MARCH 28, 2019  /   SUBSCRIBE



One Small Step For Man, One Giant Missile To Kill Satellites: India has officially upped the space race ante. Prime Minister Narendra Modi announced on Wednesday that Indian scientists had shot down one of their own satellites in space with an anti-satellite missile (ASAT). Modi said the country’s first test of such technology is a major breakthrough that establishes India as a space power. It becomes the fourth country to have used an ASAT, after the US, Russia, and China. The successful anti-satellite test, conducted from an island off India’s east coast, will allow the country to protect its assets in space from foreign attacks. A statement from the foreign ministry read: “The capability achieved…provides credible deterrence against threats to our growing space-based assets from long-range missiles, and proliferation in the types and numbers of missiles.”
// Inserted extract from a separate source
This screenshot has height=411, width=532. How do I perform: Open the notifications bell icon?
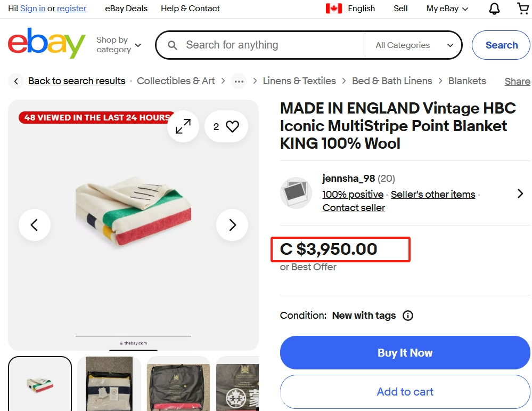(x=494, y=9)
The US ran the first anti-satellite test in 1959, when satellites themselves were rare and new. In the 1960s and early 1970s, the Soviet Union tested a weapon that would be launched into orbit, approach enemy satellites and destroy them with an explosive charge. In 1985 the US destroyed one of its satellites with the ASM-135A, launched from an F-15 fighter jet. There were no more tests until 2007, when China jumped in, destroying a satellite and creating the largest orbital debris cloud in history with more than 3,000 objects.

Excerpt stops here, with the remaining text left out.